Florida’s minimum wage is $7.79 an hour, as of 2013 ($4.77 for tipped workers). The Orlando Sentinel recently reviewed data from the federal Bureau of Labor Statistics about wages in Central Florida. Among their findings were that Metro Orlando, with an economy dominated by tourism and service industry employment, ranks No. 2 among the top 100 U.S. metro areas for the number of local jobs – 37 percent – that pay less than $25,000 a year.
Diaz, whose group also works on issues of public transportation and wage theft, called upon officials to create a dedicated source of funding for Lynx to avoid cuts in service and overcrowded buses.
Local organizations have begun documenting incidences of wage theft in Central Florida, which Diaz called a “rampant” problem.

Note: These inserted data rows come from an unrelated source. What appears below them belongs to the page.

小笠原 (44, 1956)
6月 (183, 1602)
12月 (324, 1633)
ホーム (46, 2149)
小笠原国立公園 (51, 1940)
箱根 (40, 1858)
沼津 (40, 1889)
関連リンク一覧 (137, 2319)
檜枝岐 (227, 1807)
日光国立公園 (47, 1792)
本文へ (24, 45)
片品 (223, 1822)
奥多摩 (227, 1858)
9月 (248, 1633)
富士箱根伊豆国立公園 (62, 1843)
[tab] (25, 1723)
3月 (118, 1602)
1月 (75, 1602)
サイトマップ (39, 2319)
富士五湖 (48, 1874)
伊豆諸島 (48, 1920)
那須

Currently, only the Sunshine State’s Miami-Dade, Broward and Alachua counties have ordinances that allow workers to recover monies due them when bosses have shortchanged them on compensation.
Steve Camacho, public information officer for Fraternal Order of Police Lodge 86, representing 800 corrections officers in Orange County, said that turning government functions over to private companies has proven unsuccessful because the companies’ main concern is making profits.
“Privatization leads to paying more for less,” said Camacho. “The profits must come from somewhere, and that somewhere generally is the quality of service.”
Sept. 11 marked the one-year anniversary of the Orange County Commission’s willful violation of its own charter by its refusal to place an earned sick-time ordinance on the ballot, despite more than 70,000 voters having signed petitions requesting that. If the measure had passed, companies with 15 or more workers would have been required to give them up to seven days of sick time annually.
Prior to their vote, the commissioners and county Mayor Teresa Jacobs had been lobbied by the Chamber of Commerce and corporations such as Disney, Darden and Mears Transportation. It later came to light that Jacobs and the commissioners had been texting with big business representatives while discussing whether to place sick time on the ballot.
A three-judge panel ruled in February that the measure had to appear on the August 2014 ballot. That vote has, however, been made moot by passage this year of a law that stops Florida counties and cities from mandating employee benefits.
Additionally, a lawsuit has been filed seeking to knock sick time off the ballot again, citing the benefits law and the cost of printing ballots with the measure included – although the supervisor of elections has said that keeping sick time on the ballot does not increase his printing costs.
The organizers of the sick-time campaign, which includes Organize Now!, are, said McCluskey, exploring their legal options in response to the law and the lawsuit.